> Work required
The expected output is each line from the one containing "Screen dimensions: 206x146" to the last line of the data below, set down exactly, minus the pictures.

> Records provided
════

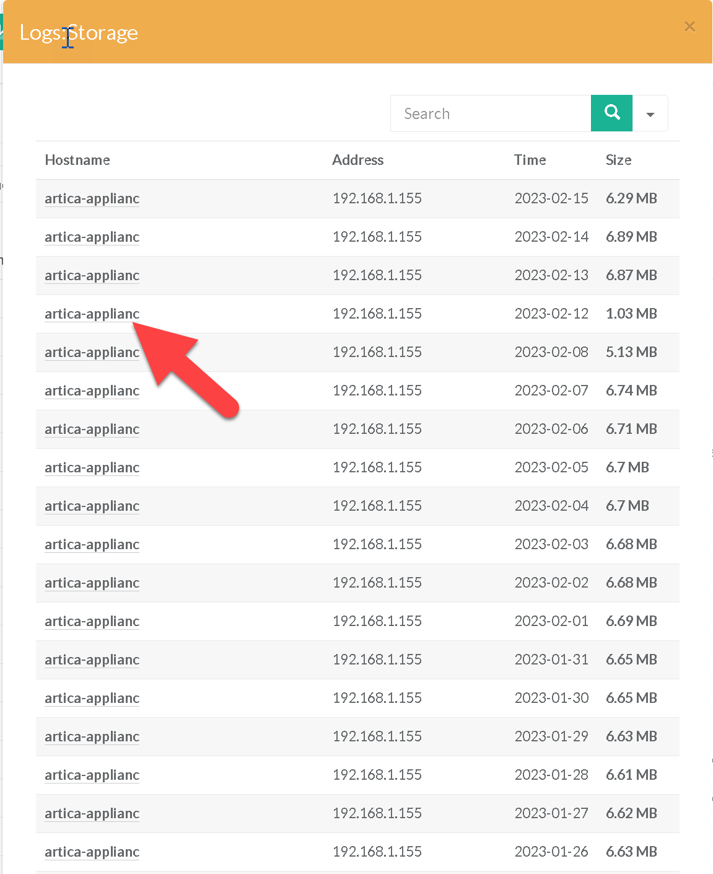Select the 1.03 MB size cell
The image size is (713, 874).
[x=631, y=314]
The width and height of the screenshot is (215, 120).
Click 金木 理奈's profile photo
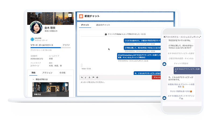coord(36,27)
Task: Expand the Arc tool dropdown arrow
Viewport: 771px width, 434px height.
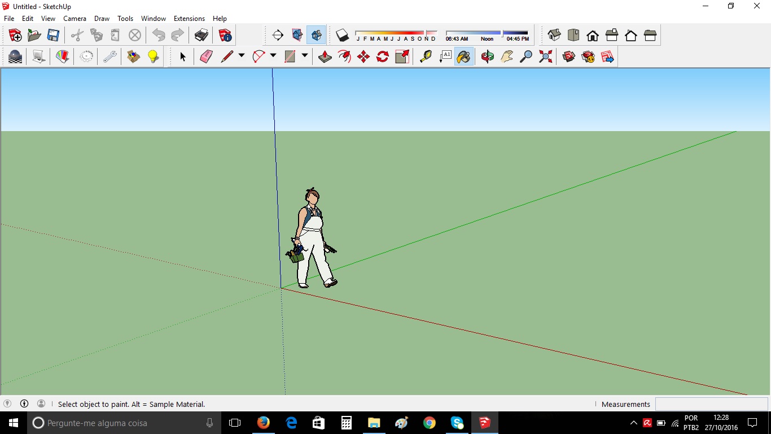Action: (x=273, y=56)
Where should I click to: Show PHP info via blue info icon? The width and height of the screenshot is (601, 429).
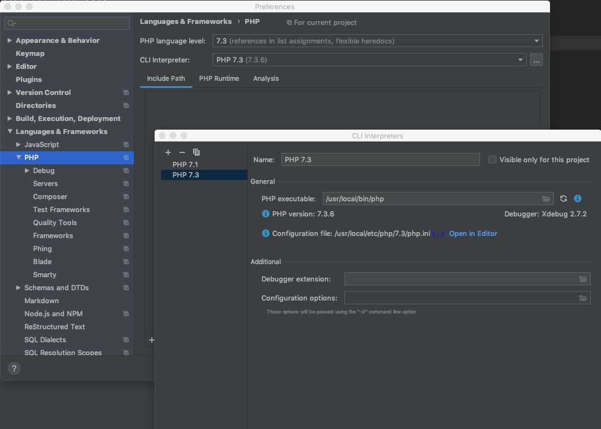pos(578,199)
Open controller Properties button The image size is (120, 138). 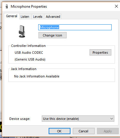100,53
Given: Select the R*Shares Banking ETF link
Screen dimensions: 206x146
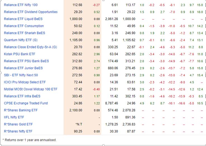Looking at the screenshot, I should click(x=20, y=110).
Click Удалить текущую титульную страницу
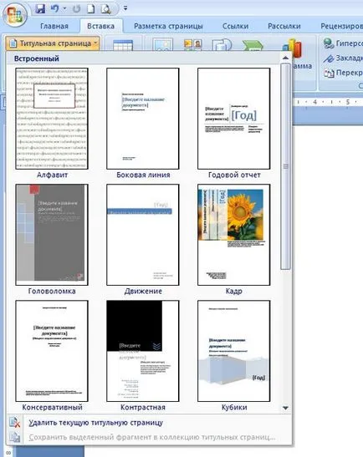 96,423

════

> Result for this task
Screen dimensions: 206x146
Looking at the screenshot, I should click(x=20, y=110).
Click Удалить текущую титульную страницу
 96,423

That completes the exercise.